Scan the lines below for the string "agent". Reply with how many match, and no other words.

Exercise inputs —

* * * * * * * * *

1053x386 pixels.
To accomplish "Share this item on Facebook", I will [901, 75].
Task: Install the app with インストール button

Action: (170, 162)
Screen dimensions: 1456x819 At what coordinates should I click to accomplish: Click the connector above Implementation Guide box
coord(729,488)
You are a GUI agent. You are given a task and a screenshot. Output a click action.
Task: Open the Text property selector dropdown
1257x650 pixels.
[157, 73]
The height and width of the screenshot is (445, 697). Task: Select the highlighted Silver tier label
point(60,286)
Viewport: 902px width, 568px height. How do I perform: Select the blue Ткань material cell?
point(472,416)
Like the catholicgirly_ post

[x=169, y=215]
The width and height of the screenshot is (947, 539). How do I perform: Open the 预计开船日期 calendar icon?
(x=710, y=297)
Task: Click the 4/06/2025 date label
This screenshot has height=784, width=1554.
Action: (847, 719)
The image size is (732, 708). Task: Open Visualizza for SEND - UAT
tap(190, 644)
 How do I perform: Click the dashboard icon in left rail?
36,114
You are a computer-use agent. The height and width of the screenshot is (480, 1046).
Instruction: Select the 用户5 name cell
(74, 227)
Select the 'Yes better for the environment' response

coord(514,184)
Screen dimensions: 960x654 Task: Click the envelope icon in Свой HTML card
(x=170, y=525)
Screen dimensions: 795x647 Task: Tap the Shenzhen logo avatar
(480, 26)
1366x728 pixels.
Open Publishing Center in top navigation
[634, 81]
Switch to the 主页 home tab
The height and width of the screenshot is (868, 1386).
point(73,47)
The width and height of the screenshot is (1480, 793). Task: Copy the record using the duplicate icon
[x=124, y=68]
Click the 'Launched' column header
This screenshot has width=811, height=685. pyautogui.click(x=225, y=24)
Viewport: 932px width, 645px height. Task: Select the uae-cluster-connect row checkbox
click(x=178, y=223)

* * * * * * * * *

Reply —
2